Sometimes the only choices we have in our parenting race are either to keep doing the same thing we have always done and accept failure and frustration or to change our stroke in hopes of maintaining our vision.

 

We all have times when we feel like we are being pulled down by other people around us.  They may not even know that we are taking their comments so negatively.  We need to keep in mind that everyone is just trying to move forward.  Some people are more aware of how people feel than others.  Don’t take comments personally.  The person giving them probably didn’t want to pull you down.  Also, it doesn’t really matter what anyone else thinks about what we are parenting like anyway.  God is the revealer of truth.  Follow his counsel and forget about everyone else. 

             If the children are pulling you down, then you know you  need to improve the government system in your home.  Life is going to be crazy sometimes, but behaviors which pull the family down should never be tolerated.  Remember to keep your tolerances low.

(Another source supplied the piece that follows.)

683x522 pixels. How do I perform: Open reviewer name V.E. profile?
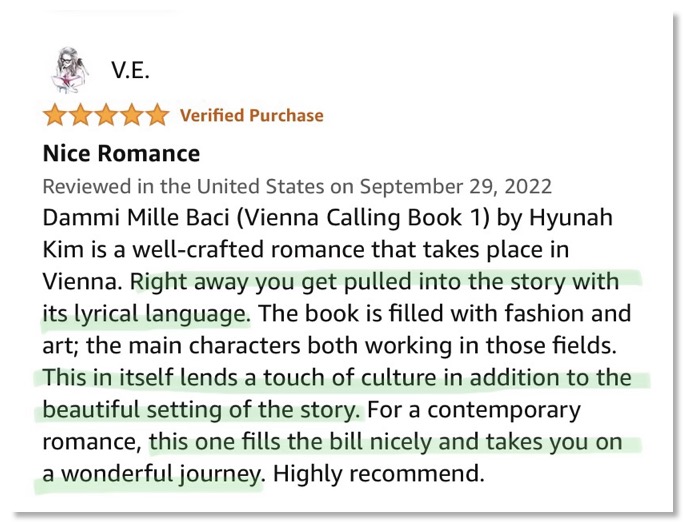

I have met many people that have looked like perfect parents.  They probably weren’t, but it seemed like they were to me at the time.  There will always be times when it seems like people are passing you up and you are moving so slow in your parenting race.  As a person who probably gives people the impression from time to time that I am flying past everyone else, know this: every day is a new challenge for EVERYONE.  No one is excluded from challenges.  The only way I have found to make my race more enjoyable is to focus on principles instead of drama.  Focusing on dramatic situations doesn’t help people solve anything, but focusing on principles brings peace and clear vision. 

 

My wet suit was putting a lot of pressure on my chest.  This feeling made me panic.  I am pretty sure that I had a panic attack in the lake that day.  It is significant to note that I put the wet suit on.  I put the pressure on myself.  As parents, we are constantly putting pressure on ourselves.  Some of this pressure is motivating, but lots of it (such as comparing ourselves to others or making unreasonable lists of things to accomplish) only creates anxiety and stress.  We can easily burn out and have panic attacks if we don’t take time to calm down.

 

There was a point in my race where I was swimming in a spot with no other swimmers.  I found my swimming rhythm there.   From this I learned to remember that if my home rhythm doesn’t feel like I want it to, I probably need to pull back from things in the world and be alone at home with my family; away from other swimmers until I find my rhythm.  We often make ourselves too busy. 

 

When other swimmers passed me, I started taking in waves from them, and I felt like I was almost drowning.  Don’t try to be like someone else or you will drown.  God gave you the perfect personality to lead your children to their greatness.  Ask yourself, "What gift was I given specifically to inspire change in my children?"  Parent the way your family needs you to.  Consciously choose your schedule and family moments so that they support your vision for your family. 

 

We accomplish what we train for.  I trained for my swim to take me exactly 23 minutes, and when all the challenges of the swim were over, I found out it took me exactly 23 minutes.  This applies to the visions we have for our families.  Whatever we prepare for in our families will most likely happen even though the long hard journey may make us think that we aren't going to make it to our goal.  As long as we keep focusing on solid principles, our families will make it to our goals.  James Allen said, “As a man Thinketh so he is.” 

 

Success in life is finding out what our Father wants us to do and doing it.  This applies to parenting as well as everything else.  After swimming the deep water of life, I know that my loving Father in Heaven will be there to tell me, “You did the hardest part.  You did what no one else wanted to do, and I love you for it.”  just like my dad was at the end of my triatholn telling me these very words.  Even if my body dies, this approval will be all that really matters.